The agency warns of the rise in the underlying CPI and believes that the “notable loss of purchasing power” will help moderate the rise in prices
The unstoppable rise in prices is not something exclusive to 2022, nor is it the effect of the energy crisis. Core inflation -the most persistent, when excluding the prices of fresh food and energy- increased by 5.3% in Spain between July 2019 and July 2022.
This was stated yesterday by the Bank of Spain in a report in which it analyses, through different sub-indices, the culprits of the rise in prices in this period that encompasses the pandemic. The conclusion is clear: housing and tourism are the components that have weighed most in this trend that is already being transferred to the general trend.
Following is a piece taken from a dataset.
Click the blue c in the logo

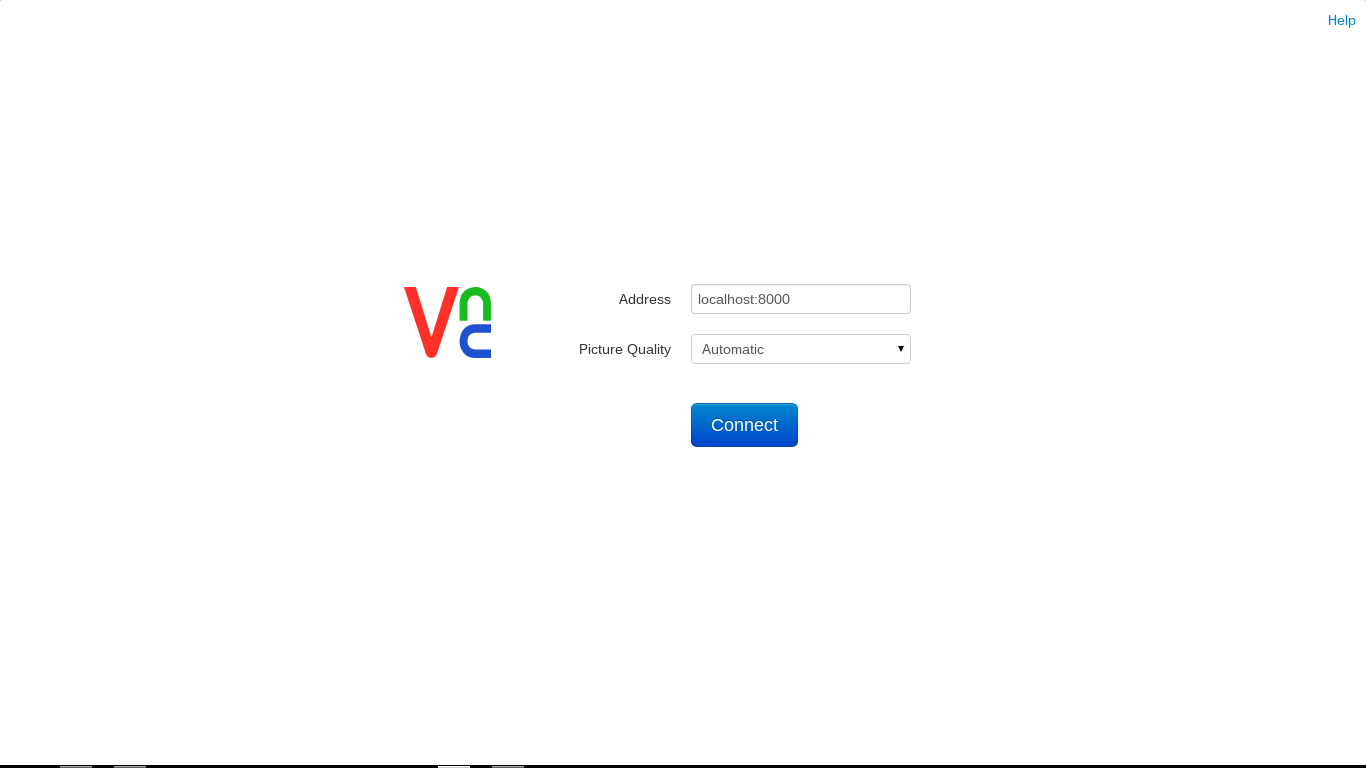(475, 341)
The agency is especially concerned about the contribution of the ‘leisure, restaurant and tourism’ sub-index, indicating that it explains 1.6 percentage points of July’s inflation, compared to just one point in the euro zone average.
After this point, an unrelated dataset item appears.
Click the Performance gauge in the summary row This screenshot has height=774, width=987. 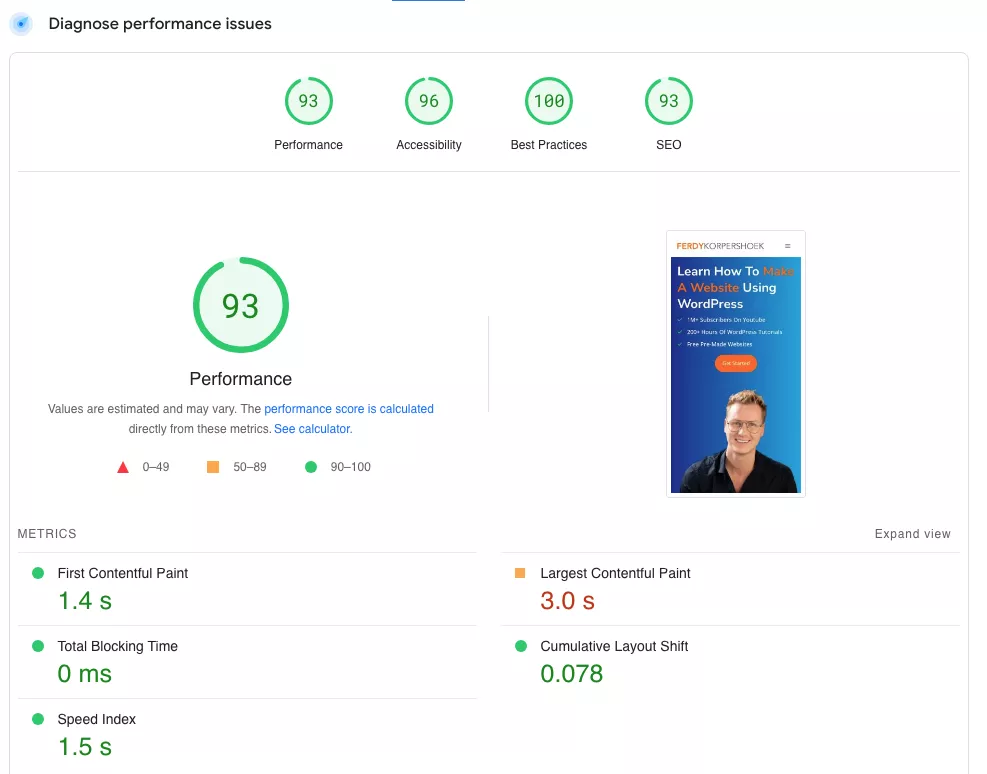(x=308, y=100)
It is not just that this sector weighs more in the Spanish basket. The supervisor makes it clear that the country has also suffered “a greater increase in prices in the last year.”
The problem is that this rise in the most stable components of inflation is uncertain. “It will depend on the evolution of the war in Ukraine,” the economists say. Thus, the Bank of Spain once again calls for containment of wages and business margins, anticipating that “the notable loss of purchasing power” will moderate aggregate demand and the dynamism of prices.
In this sense, from the Bank of Spain they anticipate that the high levels of inflation “will persist for longer than expected”. This was also stated yesterday by the Director General of Economy and Statistics of the Bank of Spain, Ángel Gavilán, who took advantage of a presentation at the Madrid Stock Exchange to once again highlight the doubts that persist regarding the economic recovery. In fact, the institution forecasts a slowdown in activity, penalized by the same “headwinds” that weigh on the global and European outlook, such as inflation, uncertainty, the energy crisis or the tightening of financial conditions.
During his speech at the ‘Swiss Bankers Executive Study Tour’, Gavilán explained that despite the strong tourist season, some signs of weakening activity are already being observed, such as employment, as well as confidence and those of consumption and production. Of course, the General Director of Economy highlighted the data for the second quarter, with GDP growth higher than expected, driven by the reopening of the economy. However, he insists on the risk of inflation that continues to surprise on the upside and is already spreading to the entire consumer basket.